# Wild pigeons in my area.



## Ratzy (Dec 14, 2009)

I take music lessons at someody's house and one day a pigeon stuck down his chimney. We set it free outside and I named it Biscuit. It found a mate a coulple of days later and I named that Specles, for the specs on his wings. Now, a month later, they have they're first clutch! I think both chicks have hatched! I named the first chick, sorry squab, Junior and the second Thimble. My friends and I watched them sitting and just before Junior hatched Biscuit was shifting around a lot on the nest, so we knew something was happening! I hope Biscuit and Specles have a few clutches!


----------



## Pawbla (Jan 6, 2009)

That's so cute ! Hopefully they will


----------



## Jaye (Mar 13, 2008)

Excellent. It's nice that you also have a view of the nest. is it in a safe place ???


----------



## Mindy (Apr 2, 2009)

INFORMATION PROVIDED

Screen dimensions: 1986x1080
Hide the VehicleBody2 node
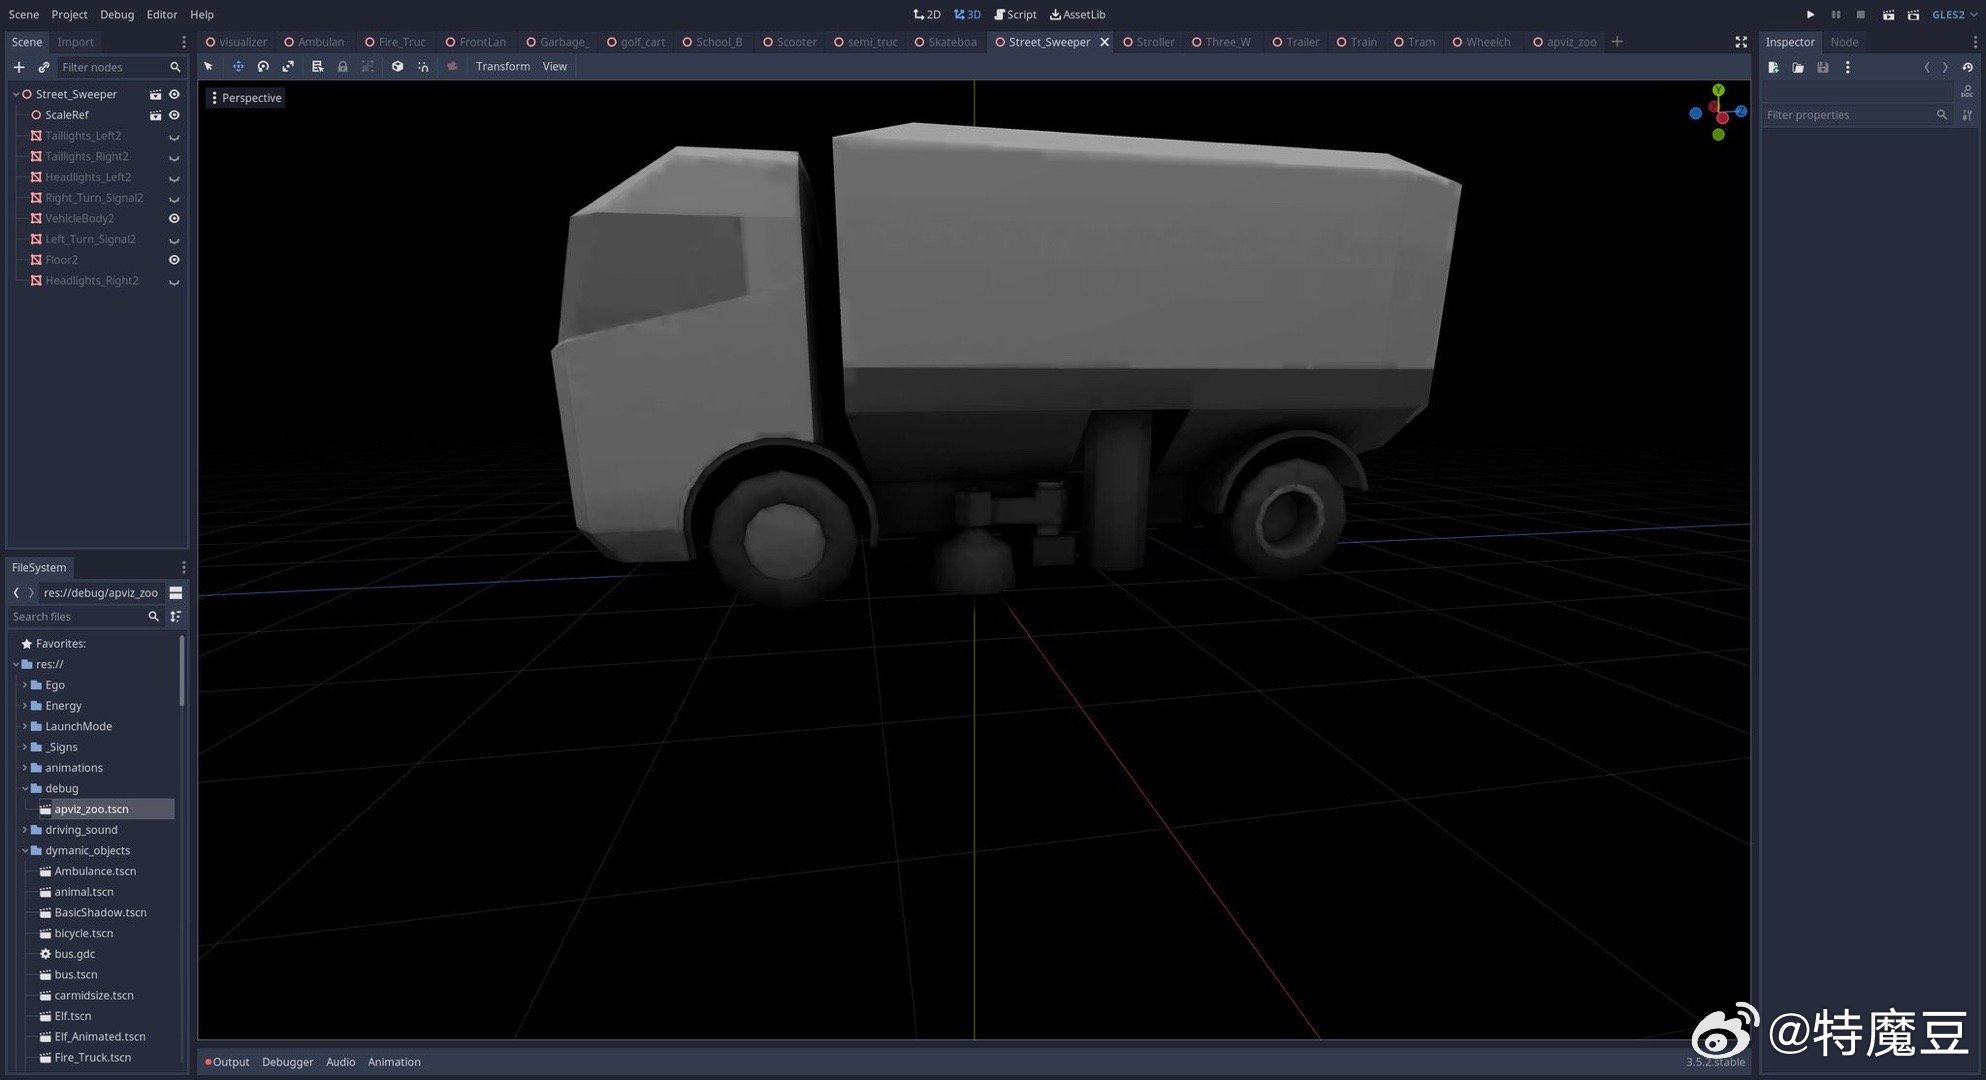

STATED PROBLEM A
Answer these from the thread about wild pigeons, one line each:
(i) Where did the first pigeon get stuck?
(ii) Why was the mate named Specles?
(iii) What did Jaye ask about the nest?
STATED PROBLEM B
Name every pigeon that Ratzy gives a name to in the pigeon thread.
STATED PROBLEM C
Carry on the forum thread about wild pigeons from the point where it stops.

WRITTEN REPLY A
(i) Down the chimney of the house where Ratzy takes music lessons.
(ii) For the specs on his wings.
(iii) Whether it is in a safe place.

WRITTEN REPLY B
Biscuit, Specles, Junior, Thimble

WRITTEN REPLY C
That is great, are you feeding them some wild bird seed? They grow very fast, you will be amazed at how fast they grow. Is it cold where you are, or is it nice and sunny? min


----------



## Jaye (Mar 13, 2008)

Oh - and post photos !


----------



## sky tx (Mar 1, 2005)

Are you going to put a Band/Ring of some type --CLIP/ON-Plastic Sprial-- on the squabs??? then you can tell "them" if you if you ever see them.


----------



## Ratzy (Dec 14, 2009)

No, I don't think I will. Sorry can't get photos. The nest is safe and I don't feed them.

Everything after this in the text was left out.